This is where stuff picks up.
Daina is hanging around outside the bus and, to his credit, he’s picking up some Spanish. A bunch of people go to the bus driver to ask questions/start complaining and Daina overhears the words “other bus” and “La Paz” and he figures out that the driver can’t do anything to fix the engine. Still, not knowing the language, he needs confirmation.
Enter an angel in a tight black sweatsuit named Kata.
Daina goes up to Kata, asks her if she speaks English (she does, though she’s modest about how good she is) and gets confirmation. The plan is to either get another bus for La Paz for everybody (which would take four hours to get there) or put some people on a different bus from a different company already on the way from La Paz (though there wouldn’t be enough seats for everybody to get on). Nobody seems to know for sure. I come out at this point, get the story from Daina and Kata and, just a few minutes later, a different bus from a different company pulls up behind us, stops and opens its doors.
As they clue in, those who were off the bus QUICKLY start to move towards the new bus.
This is when it gets crazier.
Daina gives the prerequisite “What do you want to do?” and I say get in line, save two seats, I’ll get the bags. I charge onto the bus and get our day packs from our seats, trying not to talk to the guy who was sitting in front of me who was a habitual Fast Leaner (one of the A-holes who throws all of his body weight into his seat when he leans back, sending it crashing into your knees). I get outside, run to the other bus and give the day packs to Daina, who is in line with Kata. Kata’s boyfriend and I then run back to our bus to get our luggage.
The poor bus driver from our first bus is trying to get luggage out orderly as Bolivian and Chilean women are literally crawling into the luggage compartment to get their bags. I see ours revealed, reach in, yank, hand over the luggage tickets and run back to the other bus. Kata’s boyfriend is right behind me.
The new bus starts to roll away.
I catch the conductor at the door as it is closing and, in near perfect Spanish (brain does crazy things), tell him my friend is on the bus, this is his bag, he’s saved two seats. He’s the tall blonde guy (el rubio grande).
Just as I’m doing this, Kata storms up to the front of the bus to yell at the bus driver for almost leaving without her boyfriend and bags. The driver starts to say something about the bus being too heavy for more bags (crock of shit, that) but after much “negotiation”, he opens up the compartment with the wrenches and spare tires and lets Kata’s boyfriend and me throw our bags there.
On the bus we go, off we roll.
Now, talk about your momentum killer, the Chilean border post is less than a three minute drive away and we’re back off the bus, but I’m literally shaking from the whole experience. Daina’s doing better, as I guess his job has prepared him for those crazy situations more than mine has.

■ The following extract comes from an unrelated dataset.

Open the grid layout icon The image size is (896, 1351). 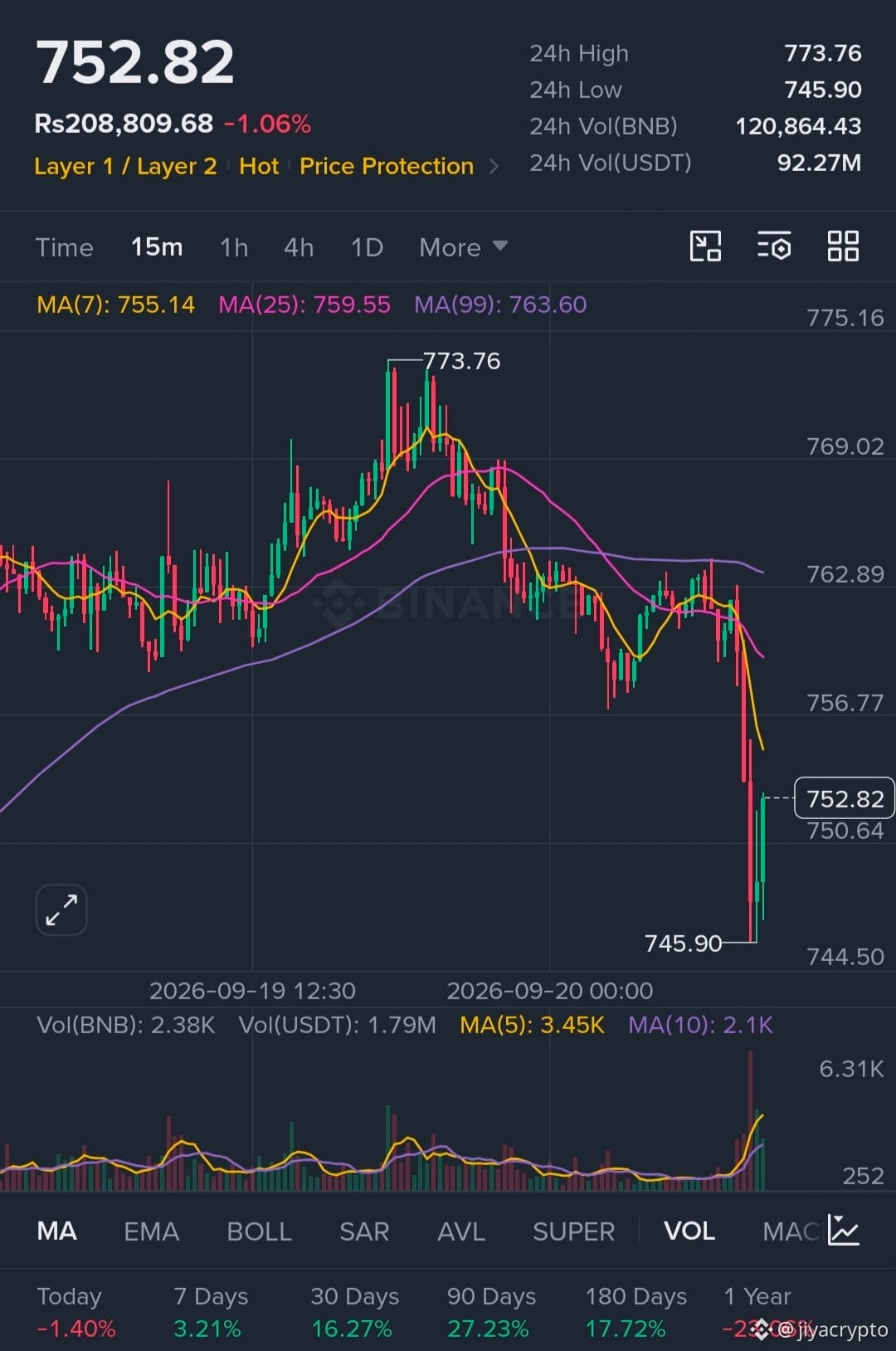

Customs was fine, the Canadian passport seems to get you everywhere nice and easy. As Kata said, Chilean customs will give you a hard time if you’re Bolivian or Peruvian, but everybody else gets a pass if you say you don’t have produce. I did get to check out some more excellent scenery. I also got to talk to the bus driver with Kata’s boyfriend (he only spoke Spanish) and get some timeframe information. According to the bus driver, it would take four hours to get into Arica.
At that time, it was 12:30 pm. Our flight was going to leave at 5 pm. I asked the driver if it was possible to catch that flight and he shrugged and said “Hm, es possible”.
So, a glimmer of hope, but with NO idea of how he was going to pull it off.
We get back on the bus and we’re driving through Lauca National Park which, unknown to me, was having some major roadwork done. So major, in fact, that there were several stops in the park where construction workers were making one way streets for ten minutes at a time.
After we hit the first one, I turned to Daina and said “I think this might be the nail (in the coffin)”. He tried to stay positive, but I was getting into a pretty nasty funk. A missed flight today would mean either a reschedule to Iquique airport and a five hour bus ride there tomorrow or completely missing Santiago so we could get to Easter Island on Wednesday. Neither of those were options we wanted to consider. Add to that the fact that we had already lost our trip to San Pedro de Atacama, which included the highest glacier fields in the world, the salt flats and their Valley of the Moon which actually goes multi-coloured, and I was getting pretty bummed out.
The bus company put on “Supercop” starring Jackie Chan and Michelle Yeoh, which let me escape from the potential suck of the situation. The movie ended at four and the driver’s assistant (I don’t know what you call the guy, bus manage, tour guide, who knows) came out to do a ticket collection.
This is when the Chileans really came through for us.
First off, Kata asks how long it’s going to take to get to Arica. The guy says 45 minutes – meaning we’d have 15 minutes to find a cab and get to the airport and catch a flight. Not likely to happen. However, the bus guy then says there’s a roundabout that is close to the airport that he can drop us off at. We could try to catch a taxi there and the roundabout is only 30 minutes away. Plus, it’s only 10 minutes away from the airport as opposed to 20 minutes away from the Arica terminal.
So, a better option has opened up. Daina and I mull it over and Kata asks what we want to do. We say “Let’s go for it” and she goes to tell the bus crew.
Now, while we were talking about this two different Chilenas (Chilean women) overheard us and one of them came up to me and said something in Chilean Spanish. Now, Rosetta Stone has me understanding Spanish better than speaking it, but Chilean Spanish is to Spanish as Creole is to Quebecois – there are some similarities, but there is a big learning curve. I was able to decipher “roundabout” and “taxi” just as Kata was coming back from the cab. Daina says “Is she calling us a cab” and Kata figures out that, yes, this random Chilean woman and her friend heard that we are getting off at the roundabout, want to get off with us and will get us a cab so we can get to the airport on time.
Within ten minutes, we’re at the roundabout. We say a huge thank you to Kata and her guy and, to our regret, we did not get her contact info. She’s just one of those Travel Angels you run in to on vacation, like the Louage driver who kept me from being stranded in a random Tunisian city. We get off the bus, the lady gets the cab, we jump in it and I explain the need for speed to our cab driver. We end up paying for our own ride and for the ladies, who are going somewhere else, but that’s fine by us.
Into the airport, check our bags, board the plane and now I’m writing you from the beautiful Hotel Vegas in the Paris-Londres district of Santiago!
I’ve tried to wrap up just how crazy today was with whatever words I could put forward, but the emotional and physical exhaustion of the day can’t really be expressed. When I was planning this trip, I put the itinerary up on the Lonely Planet Thorn Tree forum and asked “Is this reasonable?” I got “yes” as the answer but with the caveat of “barring protests, construction, bus breakdowns or weather.”
Protests = La Paz being blockaded
Construction = Lauca Park
Bus Breakdowns = See Above
Weather = The whole reason we couldn’t cross to Chile from Uyuni in the first place.
All four of these things seemed to converge around Bolivia, which is a place I really do like but seems to be a bit of a centre for things that can go wrong in your trip.
If I could make a recommendation to anybody going to Bolivia – or South America in general – is always be ready with backup plans. If we didn’t have them, we’d either be stranded or broke.
Oh, and even more important, make friends with the locals.
Thanks, Kata, two ladies and bus driver, wherever you are!!!